Forex Network Chicago takes place later this month, from September 23-25, you can register here, and in our efforts to keep the events fresh we have introduced two “Ask the Experts” sessions where audience members – and P&L readers – can ask questions of a panel of specialists in their field.

This year’s conference has two such sessions, one on algos and one on the legal minefield that seems to be facing the trading businesses these days and I thought I would focus on the latter, as it remains so important and, thanks to the fines handed down to RBC and TD in Canada, timely.

It will be fascinating to me to see how US-based experts – we have David Yeres, partner at Clifford Chance, Matthew Kulkin, former director of the CFTC’s Division of Swap Dealer and Intermediary Oversight, and Regina Thoele, SVP of compliance at the National Futures Association – tackle the subject of the FX Global Code. I feel comfortable saying that the general feeling in the industry is that Code take up has been better elsewhere than in the US, so one question could be simply to ask why is that?

It was noticeable to me that in its release detailing the actions taken against RBC and TD, the Ontario Securities Commission gave a name check to the FX Global Code because it means that another regulator, while possibly not explicitly endorsing the Code, is referencing it when it comes to any investigations. At some stage this may percolate through to US regulators – we shall see.

On a more legal viewpoint, it might also be interesting to find out what our experts think about the apparent dichotomy of recent events in the US legal systems and the evolution of the Code. Looking at the actions taken by various regulators and classes against banks and individuals it stands out to me that the only case to go the full distance and not be thrown out is that involving a practice that is supported by the Code, whereas the cases that have largely been thrown out involve action that is not.

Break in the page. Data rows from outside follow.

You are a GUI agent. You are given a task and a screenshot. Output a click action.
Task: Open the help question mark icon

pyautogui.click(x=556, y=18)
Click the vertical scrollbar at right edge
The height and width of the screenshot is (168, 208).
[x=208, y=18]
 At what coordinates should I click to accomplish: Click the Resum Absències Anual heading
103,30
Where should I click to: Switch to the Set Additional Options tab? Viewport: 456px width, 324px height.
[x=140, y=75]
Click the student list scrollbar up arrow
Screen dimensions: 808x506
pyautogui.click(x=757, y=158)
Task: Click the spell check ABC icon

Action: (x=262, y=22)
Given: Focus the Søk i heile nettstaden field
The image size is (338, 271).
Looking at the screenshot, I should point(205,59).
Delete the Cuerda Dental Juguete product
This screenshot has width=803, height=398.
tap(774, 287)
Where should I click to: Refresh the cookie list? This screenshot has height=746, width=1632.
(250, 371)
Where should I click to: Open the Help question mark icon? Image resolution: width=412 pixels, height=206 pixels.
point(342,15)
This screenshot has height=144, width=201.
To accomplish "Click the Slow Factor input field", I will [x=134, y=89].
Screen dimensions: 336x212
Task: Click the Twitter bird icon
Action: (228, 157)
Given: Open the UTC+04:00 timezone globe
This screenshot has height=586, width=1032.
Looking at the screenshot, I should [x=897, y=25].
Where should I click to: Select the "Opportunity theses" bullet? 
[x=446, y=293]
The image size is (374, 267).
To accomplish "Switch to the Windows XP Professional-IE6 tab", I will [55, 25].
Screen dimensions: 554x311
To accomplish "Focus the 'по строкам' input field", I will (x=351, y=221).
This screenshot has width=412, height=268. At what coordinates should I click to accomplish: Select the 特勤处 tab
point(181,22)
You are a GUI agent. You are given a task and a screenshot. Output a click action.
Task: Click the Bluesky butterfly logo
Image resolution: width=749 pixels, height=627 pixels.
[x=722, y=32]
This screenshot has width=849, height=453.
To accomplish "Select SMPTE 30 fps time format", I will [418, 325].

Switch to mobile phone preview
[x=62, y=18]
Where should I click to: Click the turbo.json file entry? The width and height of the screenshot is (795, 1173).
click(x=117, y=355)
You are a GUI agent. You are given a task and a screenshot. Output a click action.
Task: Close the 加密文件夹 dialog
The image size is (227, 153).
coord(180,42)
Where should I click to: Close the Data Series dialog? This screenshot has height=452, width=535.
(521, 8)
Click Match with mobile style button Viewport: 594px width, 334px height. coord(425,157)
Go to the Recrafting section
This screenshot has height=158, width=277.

The Code is specific that dealers shall not share information inappropriately, indeed there was a letter to market participants stating just that in 2001 from the New York FXC and yet individual after individual has been exonerated (rightly in my opinion – the practice was condoned by senior management at the time) for this practice, while one person, Mark Johnson, has had to go through endless days and weeks in court and been in jail (a threat he still faces of course), all because of an order being pre-hedged – a practice any market participant will tell you is vital to the market function and which, subject to the appropriate disclosures, is endorsed by the Code.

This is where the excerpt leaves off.